As 2019 winds down, a year after the Trudeau government introduced significant changes to our legal system, the courts have wound up in a state of chaos.
New rules of evidence in sexual assault trials came into effect a year ago which were intended to strengthen the protections and privacy rights of complainants. Despite the dire warnings of criminal defence lawyers, Bill C-51 was implemented and the constitutional challenges began.
The primary issue with the new rules of evidence is what’s referred to as reverse disclosure, and the new requirement that all records (like text messages or emails) in the possession of the accused must be revealed to a complainant prior to trial. The purpose was to avoid ambush during cross-examination and to give the complainant the ability, with legal counsel, to either block the evidence from the trial or limit the way in which the records could be used.

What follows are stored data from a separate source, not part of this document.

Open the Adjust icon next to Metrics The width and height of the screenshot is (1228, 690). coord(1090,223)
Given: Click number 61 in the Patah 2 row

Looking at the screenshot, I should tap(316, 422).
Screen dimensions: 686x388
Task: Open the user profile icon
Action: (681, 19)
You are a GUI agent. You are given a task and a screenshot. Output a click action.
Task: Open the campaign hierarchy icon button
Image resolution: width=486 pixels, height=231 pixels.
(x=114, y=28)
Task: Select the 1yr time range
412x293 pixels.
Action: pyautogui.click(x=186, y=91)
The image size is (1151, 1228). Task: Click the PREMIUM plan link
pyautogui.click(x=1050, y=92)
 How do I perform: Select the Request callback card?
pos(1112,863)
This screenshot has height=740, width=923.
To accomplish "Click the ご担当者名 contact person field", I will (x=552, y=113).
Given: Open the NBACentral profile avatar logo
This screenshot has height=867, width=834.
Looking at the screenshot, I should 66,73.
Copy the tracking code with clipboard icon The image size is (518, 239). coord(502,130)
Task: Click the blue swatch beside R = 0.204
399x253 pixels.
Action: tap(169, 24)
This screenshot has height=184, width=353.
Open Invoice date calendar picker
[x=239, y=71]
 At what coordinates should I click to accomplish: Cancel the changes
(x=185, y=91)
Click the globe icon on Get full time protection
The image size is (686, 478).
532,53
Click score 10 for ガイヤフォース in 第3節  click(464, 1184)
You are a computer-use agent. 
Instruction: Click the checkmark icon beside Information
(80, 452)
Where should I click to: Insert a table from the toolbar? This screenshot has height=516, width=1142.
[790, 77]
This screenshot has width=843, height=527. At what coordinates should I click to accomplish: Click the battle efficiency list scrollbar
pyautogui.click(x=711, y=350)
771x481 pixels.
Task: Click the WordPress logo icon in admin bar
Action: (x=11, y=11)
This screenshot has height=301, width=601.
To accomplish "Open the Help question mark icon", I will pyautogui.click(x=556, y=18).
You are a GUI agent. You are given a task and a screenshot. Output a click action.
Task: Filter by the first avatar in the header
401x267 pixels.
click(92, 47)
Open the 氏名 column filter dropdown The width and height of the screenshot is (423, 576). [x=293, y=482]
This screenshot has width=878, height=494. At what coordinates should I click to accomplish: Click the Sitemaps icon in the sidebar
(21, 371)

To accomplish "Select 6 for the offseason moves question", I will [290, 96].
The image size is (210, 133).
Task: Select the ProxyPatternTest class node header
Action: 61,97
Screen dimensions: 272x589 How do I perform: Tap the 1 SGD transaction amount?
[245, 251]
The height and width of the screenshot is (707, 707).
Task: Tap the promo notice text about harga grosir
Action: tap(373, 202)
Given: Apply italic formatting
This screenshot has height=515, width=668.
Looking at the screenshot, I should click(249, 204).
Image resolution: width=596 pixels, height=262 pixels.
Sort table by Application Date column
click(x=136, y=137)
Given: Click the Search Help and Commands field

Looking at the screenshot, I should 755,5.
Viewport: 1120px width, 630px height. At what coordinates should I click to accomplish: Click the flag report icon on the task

Of course, the effect of these hearings, if held in advance, would warn the complainant of the defence material and strategy prior to testimony. It would allow the accuser the time and ability to tailor the testimony to avoid impeachment.
In a National Post article, Brian Platt provides a thorough summary of the fallout across the Canadian courts as judges come to different conclusions on whether or not the new rules violate the accused’s right to a fair trial. Platt discusses some of the recent decisions pointing out that “some judges have upheld the legislation, others have declared it unconstitutional, still others have found serious problems but suggested on-the-fly solutions to save it.”
In an article on his website, criminal defence lawyer Joseph Neuberger notes “the split decisions on how to apply the new legislation has created an uncertainty and the reality that two different people charged with the same crime will find themselves facing different rules at trial. The blame for this chaos falls squarely at the feet of our lawmakers who have rushed to please partisan interest groups at the expense of due process.”
In intervener submissions to the Supreme Court in March, 2019, defence lawyer Marie Henein stated “while [an advance hearing] allows the trial judge to put defence counsel on a leash, there is a difference between a leash and a choke chain. There is a difference between corralling someone and hogtying them.”
And the new rules go well beyond sensitive issues involving evidence of a sexual nature. Bill C-51 added section 278.92 which declares all records in the possession of an accused to be presumed inadmissible unless approved in advance hearings. That captures all communications between a complainant and accused even in the absence of sexual content.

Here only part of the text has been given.